EXTRACTED TEXT:
━━━━

RNA-seq revealed genes with differential expression
Eight each of the LMS and DDLPS samples that had sufficient RNA quality were further subjected to RNA-Seq analysis. Although fresh or snap-frozen tissue are generally preferred over FFPE samples for RNA extraction and sequencing analysis, FFPE samples are by far the most accessible tissue samples. Dedicated works have been done both by academic labs and commercial manufacturers to develop special protocols to perform RNA-seq from FFPE samples. They have succeeded in using exome capturing for partially degraded RNA. We used a New England Biolabs protocol and companion kits in sample preparation for RNA-seq (see Methods) which has been proven functional and are widely used in NGS work with clinical samples [16, 17].
In total we identified 2396 genes expressed with significantly different levels in the LMS and DDLPS (Fig. 4 and Supplementary Table S6). Unsupervised clustering was performed to examine the discriminant effect of these genes. We found that all the LMS naturally clustered together, and so did the DDLPS samples. Ranked the highest in differential expression is MDM2, with logFC = 4.12 (DDLPS over LMS) and adjusted P-value = 1.73e-52, consistent with previous studies [4, 34]. MDM2 is a proto-oncogene. It encodes a nuclear-localized E3 ubiquitin ligase and plays an important role in cell cycle regulation. Its copy number gain has been implicated in cancers including DDLPS [35, 36]. We also observed the gene copy number of MDM2 is correlated with its mRNA in DDLPS (Fig. 5a). Similarly, another key cell cycle regulator CDK4 is both highly upregulated in expression (logFC = 3.61, adjusted p-value = 1.09e-20) and amplified in gene copy number (Fig. 5a). These results suggest that hyper activation of cell cycle is highly correlated with and may possibly a driving force underlying DDLPS. This notion is supported by a recent study in human mesenchymal stem cell model in which co-expression of MDM2 and CDK4 produced DDLPS-like morphology . Additionally, we found JUN upregulation (logFC = 1.45, adjusted P-value = 0.0396) in DDLPS (Supplementary Table S6). JUN is a known player in blocking adipocytic differentiation so may have assisted tumorigenesis in adipose tissue.

━━━━

DATASET RECORDS:
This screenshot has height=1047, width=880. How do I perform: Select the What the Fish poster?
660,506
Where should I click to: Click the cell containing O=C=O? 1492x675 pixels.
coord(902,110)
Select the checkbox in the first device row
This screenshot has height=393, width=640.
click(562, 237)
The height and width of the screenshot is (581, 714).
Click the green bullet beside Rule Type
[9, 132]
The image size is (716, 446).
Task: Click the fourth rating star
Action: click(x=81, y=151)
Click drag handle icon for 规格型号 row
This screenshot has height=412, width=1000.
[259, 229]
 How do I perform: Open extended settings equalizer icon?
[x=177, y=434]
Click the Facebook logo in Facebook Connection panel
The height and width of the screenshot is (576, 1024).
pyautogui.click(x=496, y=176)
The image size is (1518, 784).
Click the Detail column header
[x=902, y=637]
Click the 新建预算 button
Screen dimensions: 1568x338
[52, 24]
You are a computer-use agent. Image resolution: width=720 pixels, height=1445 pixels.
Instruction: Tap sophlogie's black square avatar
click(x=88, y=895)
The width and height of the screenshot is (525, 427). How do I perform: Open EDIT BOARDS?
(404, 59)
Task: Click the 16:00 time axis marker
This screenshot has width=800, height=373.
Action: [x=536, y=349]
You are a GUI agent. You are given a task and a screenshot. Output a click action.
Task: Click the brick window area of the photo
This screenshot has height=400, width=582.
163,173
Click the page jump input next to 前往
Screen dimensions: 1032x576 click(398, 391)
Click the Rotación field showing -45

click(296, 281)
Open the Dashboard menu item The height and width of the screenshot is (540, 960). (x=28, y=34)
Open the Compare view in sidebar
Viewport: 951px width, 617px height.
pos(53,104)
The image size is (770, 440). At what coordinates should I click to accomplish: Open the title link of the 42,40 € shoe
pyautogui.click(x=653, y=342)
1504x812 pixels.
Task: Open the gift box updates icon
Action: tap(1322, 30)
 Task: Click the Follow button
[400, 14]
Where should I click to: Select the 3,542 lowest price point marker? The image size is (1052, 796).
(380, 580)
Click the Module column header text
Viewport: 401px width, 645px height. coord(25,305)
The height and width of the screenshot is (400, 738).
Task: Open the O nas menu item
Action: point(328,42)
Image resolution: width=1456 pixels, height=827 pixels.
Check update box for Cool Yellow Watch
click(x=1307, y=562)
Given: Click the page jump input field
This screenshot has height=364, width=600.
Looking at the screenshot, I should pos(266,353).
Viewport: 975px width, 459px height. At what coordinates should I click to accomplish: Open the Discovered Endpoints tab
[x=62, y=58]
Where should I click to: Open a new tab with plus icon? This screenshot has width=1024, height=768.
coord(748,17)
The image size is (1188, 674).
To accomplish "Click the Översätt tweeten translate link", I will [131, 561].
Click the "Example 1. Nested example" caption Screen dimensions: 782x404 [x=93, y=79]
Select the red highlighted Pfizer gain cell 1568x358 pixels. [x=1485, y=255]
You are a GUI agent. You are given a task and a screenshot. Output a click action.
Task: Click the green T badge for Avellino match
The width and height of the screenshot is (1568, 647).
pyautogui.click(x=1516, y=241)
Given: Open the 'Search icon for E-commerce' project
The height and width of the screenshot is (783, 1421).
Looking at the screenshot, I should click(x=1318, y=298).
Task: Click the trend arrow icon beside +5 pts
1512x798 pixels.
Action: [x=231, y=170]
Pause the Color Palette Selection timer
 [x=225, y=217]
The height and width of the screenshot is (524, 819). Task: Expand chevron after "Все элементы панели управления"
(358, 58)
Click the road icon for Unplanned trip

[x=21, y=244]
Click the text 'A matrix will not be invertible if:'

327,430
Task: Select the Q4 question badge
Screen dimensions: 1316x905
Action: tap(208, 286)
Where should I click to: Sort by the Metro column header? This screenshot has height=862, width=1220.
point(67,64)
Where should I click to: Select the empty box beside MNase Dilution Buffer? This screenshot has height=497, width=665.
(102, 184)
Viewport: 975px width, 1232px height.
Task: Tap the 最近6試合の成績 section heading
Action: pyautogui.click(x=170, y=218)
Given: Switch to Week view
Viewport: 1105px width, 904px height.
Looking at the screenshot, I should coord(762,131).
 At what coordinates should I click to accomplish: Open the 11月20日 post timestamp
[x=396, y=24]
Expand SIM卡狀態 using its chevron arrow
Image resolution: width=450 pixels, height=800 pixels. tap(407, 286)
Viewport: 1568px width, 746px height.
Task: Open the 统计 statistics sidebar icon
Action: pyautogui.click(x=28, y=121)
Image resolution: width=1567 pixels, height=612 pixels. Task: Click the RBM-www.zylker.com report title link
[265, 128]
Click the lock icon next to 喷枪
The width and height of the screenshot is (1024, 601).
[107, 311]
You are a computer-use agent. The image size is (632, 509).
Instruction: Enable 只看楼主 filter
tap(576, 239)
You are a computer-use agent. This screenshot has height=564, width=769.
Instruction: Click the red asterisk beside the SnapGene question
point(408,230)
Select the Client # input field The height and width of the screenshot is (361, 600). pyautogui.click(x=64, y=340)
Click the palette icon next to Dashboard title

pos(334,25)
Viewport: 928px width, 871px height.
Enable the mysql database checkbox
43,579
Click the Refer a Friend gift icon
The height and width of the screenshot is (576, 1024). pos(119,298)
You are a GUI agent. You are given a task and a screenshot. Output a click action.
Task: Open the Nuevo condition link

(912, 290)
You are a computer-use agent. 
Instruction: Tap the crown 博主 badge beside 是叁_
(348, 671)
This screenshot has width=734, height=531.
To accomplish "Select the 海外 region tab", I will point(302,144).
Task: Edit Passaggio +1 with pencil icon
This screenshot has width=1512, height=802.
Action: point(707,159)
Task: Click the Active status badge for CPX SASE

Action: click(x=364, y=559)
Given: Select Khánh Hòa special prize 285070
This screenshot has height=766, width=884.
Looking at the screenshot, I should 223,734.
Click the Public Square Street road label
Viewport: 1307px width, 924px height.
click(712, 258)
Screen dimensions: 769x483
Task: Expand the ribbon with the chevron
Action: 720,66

━━━━

ACTIVITY LIST:
1. According to the RNA-seq excerpt, how many genes were expressed at significantly different levels in the LMS and DDLPS samples?
2. Pick up the excerpt on RNA-seq in LMS and DDLPS samples after its final sentence and keep writing it.

ANSWERS:
1. 2396 genes.

2.
Since we detected both CNA in WES and differential gene expression in RNA-seq, it would be of interest to see whether CNA is correlated with gene expression. Although the top varied genes such as MDM2 and CDK2 indeed have a good correlation between their DNA and mRNA level (Fig. 5a), the bulk of genes do not show this relationship, especially in the case of LMS (Fig. 5b-c). This may due to several factors. Gene expression is a tightly regulated cellular process. The copy number of available template DNA, especially for those which only have a moderate increase as the bulk of genes are, is only a small contributor of gene expression activity. The more important regulation can be attributed to the accessibility of the chromosomal region, and activities of promoters, specific transcription factors, and DNA dependent RNA polymerase machinery, and mRNA stability.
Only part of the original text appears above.